Hoje, o debate sobre esses filmes parece sempre passar pela ideia de "olhar o contexto da época". Mas quão sustentada é essa afirmação quando observamos movimentações de seus próprios tempos questionando essas problemáticas? E o Vento Levou chegou a ser classificado como uma "arma de terror contra a América negra" e encadeou manifestações e publicações em jornais negros por todo o país. Intelectuais negros também apontaram o ataque da produção contra a comunidade afro-americana, assim como também o fez a atuante Associação Nacional para o Progresso de Pessoas de Cor. É um engano falar que o racismo presente desde a fundação do cinema dos Estados Unidos só veio ser contestado agora.

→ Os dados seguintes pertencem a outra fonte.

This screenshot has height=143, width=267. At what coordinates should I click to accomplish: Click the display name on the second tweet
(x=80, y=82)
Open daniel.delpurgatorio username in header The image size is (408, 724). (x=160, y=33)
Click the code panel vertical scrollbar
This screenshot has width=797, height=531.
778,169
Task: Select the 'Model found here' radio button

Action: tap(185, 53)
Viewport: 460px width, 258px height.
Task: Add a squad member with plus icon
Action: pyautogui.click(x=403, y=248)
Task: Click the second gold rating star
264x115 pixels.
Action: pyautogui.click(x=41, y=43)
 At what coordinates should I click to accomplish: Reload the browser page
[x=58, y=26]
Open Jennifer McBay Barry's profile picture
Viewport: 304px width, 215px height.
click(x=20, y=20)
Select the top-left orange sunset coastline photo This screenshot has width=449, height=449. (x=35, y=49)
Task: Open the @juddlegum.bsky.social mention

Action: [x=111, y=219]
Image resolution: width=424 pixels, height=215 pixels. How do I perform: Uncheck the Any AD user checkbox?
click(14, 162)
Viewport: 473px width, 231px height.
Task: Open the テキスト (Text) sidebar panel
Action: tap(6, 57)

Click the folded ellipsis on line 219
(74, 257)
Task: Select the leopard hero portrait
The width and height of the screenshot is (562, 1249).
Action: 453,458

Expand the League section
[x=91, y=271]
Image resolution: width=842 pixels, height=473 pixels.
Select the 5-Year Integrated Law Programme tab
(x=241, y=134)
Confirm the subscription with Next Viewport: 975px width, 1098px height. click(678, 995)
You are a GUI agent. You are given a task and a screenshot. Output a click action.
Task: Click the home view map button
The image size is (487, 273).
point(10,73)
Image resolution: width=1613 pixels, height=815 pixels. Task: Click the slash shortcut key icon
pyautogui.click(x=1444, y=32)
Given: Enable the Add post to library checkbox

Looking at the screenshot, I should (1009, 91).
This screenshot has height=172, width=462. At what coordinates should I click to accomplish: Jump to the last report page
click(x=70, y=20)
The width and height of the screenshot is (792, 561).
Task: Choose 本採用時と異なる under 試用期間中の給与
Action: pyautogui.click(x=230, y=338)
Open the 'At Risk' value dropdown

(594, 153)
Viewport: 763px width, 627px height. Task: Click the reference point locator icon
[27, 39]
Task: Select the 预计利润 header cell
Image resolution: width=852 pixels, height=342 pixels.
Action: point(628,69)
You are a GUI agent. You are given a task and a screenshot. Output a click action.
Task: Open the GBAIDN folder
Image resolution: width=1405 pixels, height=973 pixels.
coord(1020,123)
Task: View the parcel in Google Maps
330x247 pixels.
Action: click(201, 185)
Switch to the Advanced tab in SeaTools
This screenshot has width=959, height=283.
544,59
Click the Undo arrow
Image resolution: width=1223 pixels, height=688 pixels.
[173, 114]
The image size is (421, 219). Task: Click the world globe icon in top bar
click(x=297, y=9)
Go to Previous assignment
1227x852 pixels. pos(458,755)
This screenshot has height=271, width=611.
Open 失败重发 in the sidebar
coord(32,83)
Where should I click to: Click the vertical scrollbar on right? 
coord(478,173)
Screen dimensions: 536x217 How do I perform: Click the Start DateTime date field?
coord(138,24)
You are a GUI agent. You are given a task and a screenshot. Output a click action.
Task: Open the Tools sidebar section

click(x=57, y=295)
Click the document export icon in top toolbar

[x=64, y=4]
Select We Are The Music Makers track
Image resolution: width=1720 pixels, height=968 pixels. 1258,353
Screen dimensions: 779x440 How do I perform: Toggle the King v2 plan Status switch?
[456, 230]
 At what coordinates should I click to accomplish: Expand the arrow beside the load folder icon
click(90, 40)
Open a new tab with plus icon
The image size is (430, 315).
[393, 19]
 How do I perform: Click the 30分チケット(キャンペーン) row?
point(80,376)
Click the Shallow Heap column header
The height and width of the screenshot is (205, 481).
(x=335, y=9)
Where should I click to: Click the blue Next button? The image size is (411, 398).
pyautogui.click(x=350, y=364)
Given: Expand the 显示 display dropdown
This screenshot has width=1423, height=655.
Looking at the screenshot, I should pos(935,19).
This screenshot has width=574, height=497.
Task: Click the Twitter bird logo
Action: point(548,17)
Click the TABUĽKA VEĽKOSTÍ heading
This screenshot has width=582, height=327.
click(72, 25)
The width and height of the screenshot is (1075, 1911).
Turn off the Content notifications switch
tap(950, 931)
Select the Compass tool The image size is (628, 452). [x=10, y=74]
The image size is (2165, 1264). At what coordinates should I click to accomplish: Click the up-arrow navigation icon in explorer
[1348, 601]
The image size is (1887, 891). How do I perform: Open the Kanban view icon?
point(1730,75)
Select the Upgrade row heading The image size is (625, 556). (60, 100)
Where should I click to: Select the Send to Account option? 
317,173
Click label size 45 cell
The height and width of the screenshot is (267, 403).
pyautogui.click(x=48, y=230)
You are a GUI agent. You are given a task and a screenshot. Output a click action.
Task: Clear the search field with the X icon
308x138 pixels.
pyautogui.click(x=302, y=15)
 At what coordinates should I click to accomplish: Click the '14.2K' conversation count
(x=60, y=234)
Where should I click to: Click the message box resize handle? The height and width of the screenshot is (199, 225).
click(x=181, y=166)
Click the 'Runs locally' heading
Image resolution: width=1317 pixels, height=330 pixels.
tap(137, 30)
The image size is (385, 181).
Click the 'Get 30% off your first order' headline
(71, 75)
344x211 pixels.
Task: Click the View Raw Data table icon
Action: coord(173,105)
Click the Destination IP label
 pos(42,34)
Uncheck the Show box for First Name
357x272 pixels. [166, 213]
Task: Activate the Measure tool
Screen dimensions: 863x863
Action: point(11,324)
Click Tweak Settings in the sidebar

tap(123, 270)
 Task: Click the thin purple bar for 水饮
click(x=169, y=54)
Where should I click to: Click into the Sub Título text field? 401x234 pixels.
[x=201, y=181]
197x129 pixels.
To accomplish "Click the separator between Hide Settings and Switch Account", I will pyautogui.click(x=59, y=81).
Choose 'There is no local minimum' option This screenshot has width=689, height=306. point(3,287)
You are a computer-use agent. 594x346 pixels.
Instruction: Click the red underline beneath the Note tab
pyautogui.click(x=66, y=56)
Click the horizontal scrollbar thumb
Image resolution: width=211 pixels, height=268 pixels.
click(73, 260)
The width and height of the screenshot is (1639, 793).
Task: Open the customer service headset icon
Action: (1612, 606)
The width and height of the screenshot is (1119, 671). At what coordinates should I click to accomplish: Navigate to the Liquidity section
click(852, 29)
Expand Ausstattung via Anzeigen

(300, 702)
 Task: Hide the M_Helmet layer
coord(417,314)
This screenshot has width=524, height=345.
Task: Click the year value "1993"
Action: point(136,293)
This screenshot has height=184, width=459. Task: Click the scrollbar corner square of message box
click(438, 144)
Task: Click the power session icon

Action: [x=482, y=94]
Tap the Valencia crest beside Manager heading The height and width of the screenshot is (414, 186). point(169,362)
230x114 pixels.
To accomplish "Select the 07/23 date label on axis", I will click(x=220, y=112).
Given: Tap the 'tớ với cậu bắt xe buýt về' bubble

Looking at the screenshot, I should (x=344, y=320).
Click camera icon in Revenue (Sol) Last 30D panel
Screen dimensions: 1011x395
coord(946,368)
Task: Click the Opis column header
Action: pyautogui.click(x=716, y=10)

É só olhar para aquele que é considerado o fundador da linguagem narrativa clássica na história do cinema. O Nascimento de Uma Nação (1915), de D.W Griffith, juntou uma gama de elementos expressivos da linguagem, na montagem, na fotografia e na própria estrutura narrativa de forma pioneira, abrindo os caminhos para o desenvolvimento da forma clássica da sétima arte. Mas fez isso reafirmando as mais violentas representações do racismo, com pretos retratados em figuras violentas e ridicularizadas, interpretados por brancos sob a igualmente violenta maquiagem blackface. A cereja podre do bolo é o fôlego que o filme deu para uma nova fase da praga supremacista branca Ku Klux Klan, até então decadente, cujos seus integrantes são retratados como heróis na obra.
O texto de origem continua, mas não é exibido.